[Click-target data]
----------

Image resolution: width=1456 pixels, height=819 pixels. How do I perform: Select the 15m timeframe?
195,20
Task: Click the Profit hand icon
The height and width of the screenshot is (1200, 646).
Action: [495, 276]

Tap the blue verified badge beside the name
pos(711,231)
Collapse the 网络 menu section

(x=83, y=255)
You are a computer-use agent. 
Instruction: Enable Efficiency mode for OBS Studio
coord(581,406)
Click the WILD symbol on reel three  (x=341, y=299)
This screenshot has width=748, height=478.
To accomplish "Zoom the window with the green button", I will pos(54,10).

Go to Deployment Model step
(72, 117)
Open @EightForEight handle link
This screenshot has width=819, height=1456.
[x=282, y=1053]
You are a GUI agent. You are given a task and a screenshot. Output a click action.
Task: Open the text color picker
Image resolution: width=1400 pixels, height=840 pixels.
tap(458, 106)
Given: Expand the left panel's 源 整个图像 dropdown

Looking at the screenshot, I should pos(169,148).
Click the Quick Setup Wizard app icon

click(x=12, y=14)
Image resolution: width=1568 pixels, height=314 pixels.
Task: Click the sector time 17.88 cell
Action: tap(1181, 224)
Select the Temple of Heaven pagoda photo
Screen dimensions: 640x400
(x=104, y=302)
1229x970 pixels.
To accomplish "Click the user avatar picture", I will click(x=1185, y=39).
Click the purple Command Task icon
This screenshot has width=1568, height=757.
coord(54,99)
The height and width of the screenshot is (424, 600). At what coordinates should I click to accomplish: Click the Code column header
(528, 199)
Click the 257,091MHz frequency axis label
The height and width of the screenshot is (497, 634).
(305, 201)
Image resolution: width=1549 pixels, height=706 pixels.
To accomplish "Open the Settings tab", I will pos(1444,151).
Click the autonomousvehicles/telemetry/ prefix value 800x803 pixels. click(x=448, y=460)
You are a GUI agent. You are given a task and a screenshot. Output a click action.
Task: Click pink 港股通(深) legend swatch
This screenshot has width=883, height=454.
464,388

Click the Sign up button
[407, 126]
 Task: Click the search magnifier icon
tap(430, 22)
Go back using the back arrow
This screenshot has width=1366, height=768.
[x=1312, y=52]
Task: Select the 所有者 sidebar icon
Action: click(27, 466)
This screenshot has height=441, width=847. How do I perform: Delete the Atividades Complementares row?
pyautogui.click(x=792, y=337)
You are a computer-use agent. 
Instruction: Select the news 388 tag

----------

*WORK TO BE COMPLETED*
Rewrite all the lines above, swapping "Sign up" for "Register" and keeping everything else the same.

*CORRECT RESULT*
Image resolution: width=1456 pixels, height=819 pixels. How do I perform: Select the 15m timeframe?
195,20
Task: Click the Profit hand icon
The height and width of the screenshot is (1200, 646).
Action: [495, 276]

Tap the blue verified badge beside the name
pos(711,231)
Collapse the 网络 menu section

(x=83, y=255)
You are a computer-use agent. 
Instruction: Enable Efficiency mode for OBS Studio
coord(581,406)
Click the WILD symbol on reel three  (x=341, y=299)
This screenshot has width=748, height=478.
To accomplish "Zoom the window with the green button", I will pos(54,10).

Go to Deployment Model step
(72, 117)
Open @EightForEight handle link
This screenshot has width=819, height=1456.
[x=282, y=1053]
You are a GUI agent. You are given a task and a screenshot. Output a click action.
Task: Open the text color picker
Image resolution: width=1400 pixels, height=840 pixels.
tap(458, 106)
Given: Expand the left panel's 源 整个图像 dropdown

Looking at the screenshot, I should pos(169,148).
Click the Quick Setup Wizard app icon

click(x=12, y=14)
Image resolution: width=1568 pixels, height=314 pixels.
Task: Click the sector time 17.88 cell
Action: tap(1181, 224)
Select the Temple of Heaven pagoda photo
Screen dimensions: 640x400
(x=104, y=302)
1229x970 pixels.
To accomplish "Click the user avatar picture", I will click(x=1185, y=39).
Click the purple Command Task icon
This screenshot has width=1568, height=757.
coord(54,99)
The height and width of the screenshot is (424, 600). At what coordinates should I click to accomplish: Click the Code column header
(528, 199)
Click the 257,091MHz frequency axis label
The height and width of the screenshot is (497, 634).
(305, 201)
Image resolution: width=1549 pixels, height=706 pixels.
To accomplish "Open the Settings tab", I will pos(1444,151).
Click the autonomousvehicles/telemetry/ prefix value 800x803 pixels. click(x=448, y=460)
You are a GUI agent. You are given a task and a screenshot. Output a click action.
Task: Click pink 港股通(深) legend swatch
This screenshot has width=883, height=454.
464,388

Click the Register button
[407, 126]
 Task: Click the search magnifier icon
tap(430, 22)
Go back using the back arrow
This screenshot has width=1366, height=768.
[x=1312, y=52]
Task: Select the 所有者 sidebar icon
Action: click(27, 466)
This screenshot has height=441, width=847. How do I perform: Delete the Atividades Complementares row?
pyautogui.click(x=792, y=337)
You are a computer-use agent. 
Instruction: Select the news 388 tag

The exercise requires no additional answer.